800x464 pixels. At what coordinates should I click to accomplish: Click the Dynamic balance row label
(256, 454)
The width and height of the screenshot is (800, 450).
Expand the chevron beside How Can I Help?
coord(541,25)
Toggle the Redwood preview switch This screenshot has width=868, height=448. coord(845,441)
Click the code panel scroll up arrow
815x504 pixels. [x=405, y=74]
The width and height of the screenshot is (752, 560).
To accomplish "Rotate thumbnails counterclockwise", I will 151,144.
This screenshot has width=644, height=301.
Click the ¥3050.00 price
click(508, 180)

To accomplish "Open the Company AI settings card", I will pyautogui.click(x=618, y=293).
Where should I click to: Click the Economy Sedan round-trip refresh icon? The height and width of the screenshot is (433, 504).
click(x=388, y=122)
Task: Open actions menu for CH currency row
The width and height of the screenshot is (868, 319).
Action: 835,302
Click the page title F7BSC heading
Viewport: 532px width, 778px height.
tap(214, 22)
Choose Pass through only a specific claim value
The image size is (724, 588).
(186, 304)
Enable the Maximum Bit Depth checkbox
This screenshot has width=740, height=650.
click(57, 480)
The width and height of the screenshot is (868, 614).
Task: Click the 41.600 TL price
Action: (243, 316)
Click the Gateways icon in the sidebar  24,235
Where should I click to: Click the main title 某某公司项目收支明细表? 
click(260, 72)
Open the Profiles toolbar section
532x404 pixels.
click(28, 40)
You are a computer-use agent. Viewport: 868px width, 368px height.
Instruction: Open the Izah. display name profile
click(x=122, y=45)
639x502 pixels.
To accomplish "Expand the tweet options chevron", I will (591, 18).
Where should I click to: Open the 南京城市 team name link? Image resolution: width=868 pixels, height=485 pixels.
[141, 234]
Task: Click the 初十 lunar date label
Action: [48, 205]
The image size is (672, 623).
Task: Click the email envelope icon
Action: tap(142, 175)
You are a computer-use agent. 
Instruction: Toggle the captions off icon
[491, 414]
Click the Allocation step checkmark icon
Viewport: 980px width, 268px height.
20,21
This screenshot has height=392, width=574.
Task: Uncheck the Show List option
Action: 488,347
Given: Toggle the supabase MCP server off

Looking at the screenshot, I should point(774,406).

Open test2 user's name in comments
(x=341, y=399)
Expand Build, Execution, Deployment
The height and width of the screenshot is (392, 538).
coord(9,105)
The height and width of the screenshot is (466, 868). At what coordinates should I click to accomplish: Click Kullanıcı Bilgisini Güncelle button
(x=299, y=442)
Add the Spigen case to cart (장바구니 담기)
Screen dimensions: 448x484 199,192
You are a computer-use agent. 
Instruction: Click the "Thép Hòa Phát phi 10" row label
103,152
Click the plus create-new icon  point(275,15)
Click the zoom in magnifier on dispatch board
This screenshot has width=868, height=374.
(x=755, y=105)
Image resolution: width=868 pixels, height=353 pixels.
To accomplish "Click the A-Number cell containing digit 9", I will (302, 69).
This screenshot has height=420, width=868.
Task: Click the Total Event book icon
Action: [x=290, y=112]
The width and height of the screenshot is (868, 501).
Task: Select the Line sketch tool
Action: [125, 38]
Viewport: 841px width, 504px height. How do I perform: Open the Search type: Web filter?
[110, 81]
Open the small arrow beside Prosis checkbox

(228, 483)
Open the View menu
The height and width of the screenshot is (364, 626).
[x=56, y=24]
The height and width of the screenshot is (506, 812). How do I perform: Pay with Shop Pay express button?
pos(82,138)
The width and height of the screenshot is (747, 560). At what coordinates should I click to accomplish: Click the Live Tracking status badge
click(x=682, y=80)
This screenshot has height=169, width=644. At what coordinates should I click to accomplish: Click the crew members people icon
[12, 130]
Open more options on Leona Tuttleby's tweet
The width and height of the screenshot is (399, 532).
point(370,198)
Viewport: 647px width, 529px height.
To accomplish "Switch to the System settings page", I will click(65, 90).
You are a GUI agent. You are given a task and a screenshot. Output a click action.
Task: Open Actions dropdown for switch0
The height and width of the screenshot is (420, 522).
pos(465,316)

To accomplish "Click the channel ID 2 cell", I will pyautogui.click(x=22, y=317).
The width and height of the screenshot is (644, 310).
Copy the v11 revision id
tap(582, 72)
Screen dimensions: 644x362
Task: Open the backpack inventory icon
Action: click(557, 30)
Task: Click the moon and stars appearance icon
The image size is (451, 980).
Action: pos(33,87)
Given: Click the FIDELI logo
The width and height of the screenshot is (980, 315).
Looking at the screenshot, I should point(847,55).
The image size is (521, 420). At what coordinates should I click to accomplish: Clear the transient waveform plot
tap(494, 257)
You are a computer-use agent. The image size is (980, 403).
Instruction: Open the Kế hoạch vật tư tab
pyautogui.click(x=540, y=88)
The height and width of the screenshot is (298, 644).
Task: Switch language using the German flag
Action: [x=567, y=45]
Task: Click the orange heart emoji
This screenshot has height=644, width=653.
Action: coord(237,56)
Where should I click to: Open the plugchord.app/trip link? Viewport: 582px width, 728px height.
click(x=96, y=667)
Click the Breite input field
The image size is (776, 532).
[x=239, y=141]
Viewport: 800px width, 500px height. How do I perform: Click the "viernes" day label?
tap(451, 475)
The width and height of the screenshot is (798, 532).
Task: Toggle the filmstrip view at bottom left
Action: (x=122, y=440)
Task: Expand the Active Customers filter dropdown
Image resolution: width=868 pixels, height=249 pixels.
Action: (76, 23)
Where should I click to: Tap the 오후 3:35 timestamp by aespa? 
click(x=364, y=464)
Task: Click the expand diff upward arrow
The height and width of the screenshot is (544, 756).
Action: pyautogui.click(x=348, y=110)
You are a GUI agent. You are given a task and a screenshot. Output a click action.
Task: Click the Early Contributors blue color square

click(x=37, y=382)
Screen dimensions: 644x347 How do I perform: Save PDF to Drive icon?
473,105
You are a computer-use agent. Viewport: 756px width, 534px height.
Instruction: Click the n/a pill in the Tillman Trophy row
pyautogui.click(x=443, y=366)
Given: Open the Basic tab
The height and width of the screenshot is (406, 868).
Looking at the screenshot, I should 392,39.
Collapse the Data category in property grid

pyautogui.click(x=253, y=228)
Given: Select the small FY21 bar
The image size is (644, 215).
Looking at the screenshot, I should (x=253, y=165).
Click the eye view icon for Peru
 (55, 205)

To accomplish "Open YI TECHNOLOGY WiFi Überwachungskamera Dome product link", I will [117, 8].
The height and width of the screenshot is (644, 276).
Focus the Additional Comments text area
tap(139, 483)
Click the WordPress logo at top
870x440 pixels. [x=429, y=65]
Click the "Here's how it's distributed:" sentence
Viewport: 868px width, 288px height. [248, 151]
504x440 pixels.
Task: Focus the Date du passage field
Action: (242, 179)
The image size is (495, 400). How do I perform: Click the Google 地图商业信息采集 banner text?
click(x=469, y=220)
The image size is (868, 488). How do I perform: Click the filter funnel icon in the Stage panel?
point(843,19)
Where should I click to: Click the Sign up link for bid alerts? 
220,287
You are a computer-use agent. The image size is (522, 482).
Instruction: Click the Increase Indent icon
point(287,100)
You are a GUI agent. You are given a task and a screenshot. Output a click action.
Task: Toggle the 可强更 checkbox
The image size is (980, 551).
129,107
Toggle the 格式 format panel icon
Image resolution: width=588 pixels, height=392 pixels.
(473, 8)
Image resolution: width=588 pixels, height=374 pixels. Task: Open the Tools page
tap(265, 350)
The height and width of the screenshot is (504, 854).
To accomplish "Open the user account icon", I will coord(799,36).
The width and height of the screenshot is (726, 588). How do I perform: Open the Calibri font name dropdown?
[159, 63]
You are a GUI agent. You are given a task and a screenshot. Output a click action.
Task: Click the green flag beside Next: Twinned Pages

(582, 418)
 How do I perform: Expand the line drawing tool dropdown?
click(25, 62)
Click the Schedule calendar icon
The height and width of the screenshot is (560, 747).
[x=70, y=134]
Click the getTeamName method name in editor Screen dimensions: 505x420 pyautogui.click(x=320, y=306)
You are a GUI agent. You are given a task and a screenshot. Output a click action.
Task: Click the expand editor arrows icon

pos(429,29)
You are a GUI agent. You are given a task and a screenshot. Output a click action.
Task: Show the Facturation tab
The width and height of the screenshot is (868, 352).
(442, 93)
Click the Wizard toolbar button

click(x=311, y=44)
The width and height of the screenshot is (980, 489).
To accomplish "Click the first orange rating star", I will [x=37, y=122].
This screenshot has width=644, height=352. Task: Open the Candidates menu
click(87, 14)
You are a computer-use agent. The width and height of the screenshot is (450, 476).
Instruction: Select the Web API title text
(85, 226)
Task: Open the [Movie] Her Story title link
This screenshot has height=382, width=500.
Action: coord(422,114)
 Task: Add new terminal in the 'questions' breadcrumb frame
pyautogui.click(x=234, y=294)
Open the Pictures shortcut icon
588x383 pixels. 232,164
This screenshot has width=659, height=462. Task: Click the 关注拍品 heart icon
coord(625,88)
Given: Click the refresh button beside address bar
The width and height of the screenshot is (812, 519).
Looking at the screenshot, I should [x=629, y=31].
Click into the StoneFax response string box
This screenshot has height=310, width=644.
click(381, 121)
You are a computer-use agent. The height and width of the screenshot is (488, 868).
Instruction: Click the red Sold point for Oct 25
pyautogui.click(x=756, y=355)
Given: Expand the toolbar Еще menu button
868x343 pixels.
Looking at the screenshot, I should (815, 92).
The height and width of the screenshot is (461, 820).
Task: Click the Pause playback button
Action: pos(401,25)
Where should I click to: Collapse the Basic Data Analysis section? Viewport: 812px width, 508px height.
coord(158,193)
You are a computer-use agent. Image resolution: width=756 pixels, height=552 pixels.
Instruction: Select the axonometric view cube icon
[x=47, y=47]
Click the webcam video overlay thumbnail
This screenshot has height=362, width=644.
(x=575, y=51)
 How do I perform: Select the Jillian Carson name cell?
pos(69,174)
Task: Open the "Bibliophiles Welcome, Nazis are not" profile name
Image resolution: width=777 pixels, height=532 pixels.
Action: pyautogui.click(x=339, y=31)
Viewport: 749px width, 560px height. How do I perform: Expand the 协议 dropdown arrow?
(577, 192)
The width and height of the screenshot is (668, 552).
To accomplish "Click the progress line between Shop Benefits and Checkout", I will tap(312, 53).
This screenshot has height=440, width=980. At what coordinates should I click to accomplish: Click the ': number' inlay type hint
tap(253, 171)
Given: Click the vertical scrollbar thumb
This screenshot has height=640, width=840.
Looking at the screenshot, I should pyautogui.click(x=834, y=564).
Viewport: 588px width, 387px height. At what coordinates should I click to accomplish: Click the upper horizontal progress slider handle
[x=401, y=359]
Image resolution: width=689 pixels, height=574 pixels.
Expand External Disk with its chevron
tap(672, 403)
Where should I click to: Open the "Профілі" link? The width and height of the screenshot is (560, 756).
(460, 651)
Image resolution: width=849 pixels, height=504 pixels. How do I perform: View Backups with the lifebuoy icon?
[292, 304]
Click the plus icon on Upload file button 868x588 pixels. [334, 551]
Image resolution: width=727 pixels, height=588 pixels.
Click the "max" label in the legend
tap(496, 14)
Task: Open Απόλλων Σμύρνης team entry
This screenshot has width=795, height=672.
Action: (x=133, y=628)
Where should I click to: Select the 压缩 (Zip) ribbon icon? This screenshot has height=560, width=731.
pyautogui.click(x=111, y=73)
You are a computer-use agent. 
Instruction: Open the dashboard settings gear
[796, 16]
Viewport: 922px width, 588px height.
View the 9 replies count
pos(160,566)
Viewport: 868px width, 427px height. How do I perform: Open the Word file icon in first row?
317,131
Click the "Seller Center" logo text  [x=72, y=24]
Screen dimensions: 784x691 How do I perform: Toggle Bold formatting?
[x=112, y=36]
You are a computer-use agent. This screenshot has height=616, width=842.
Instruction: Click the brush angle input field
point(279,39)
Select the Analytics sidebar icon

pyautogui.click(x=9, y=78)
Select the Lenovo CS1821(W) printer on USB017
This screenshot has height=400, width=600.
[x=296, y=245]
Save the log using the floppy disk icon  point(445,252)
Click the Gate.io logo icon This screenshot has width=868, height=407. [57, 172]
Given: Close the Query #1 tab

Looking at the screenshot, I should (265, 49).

+---+

Please, from the material above, copy only the lines from the line with "The image size is (980, 551)." up to and including the line with "Task: Show the Facturation tab", exactly as written.

Result of this task:
The image size is (980, 551).
129,107
Toggle the 格式 format panel icon
Image resolution: width=588 pixels, height=392 pixels.
(473, 8)
Image resolution: width=588 pixels, height=374 pixels. Task: Open the Tools page
tap(265, 350)
The height and width of the screenshot is (504, 854).
To accomplish "Open the user account icon", I will coord(799,36).
The width and height of the screenshot is (726, 588). How do I perform: Open the Calibri font name dropdown?
[159, 63]
You are a GUI agent. You are given a task and a screenshot. Output a click action.
Task: Click the green flag beside Next: Twinned Pages

(582, 418)
 How do I perform: Expand the line drawing tool dropdown?
click(25, 62)
Click the Schedule calendar icon
The height and width of the screenshot is (560, 747).
[x=70, y=134]
Click the getTeamName method name in editor Screen dimensions: 505x420 pyautogui.click(x=320, y=306)
You are a GUI agent. You are given a task and a screenshot. Output a click action.
Task: Click the expand editor arrows icon

pos(429,29)
You are a GUI agent. You are given a task and a screenshot. Output a click action.
Task: Show the Facturation tab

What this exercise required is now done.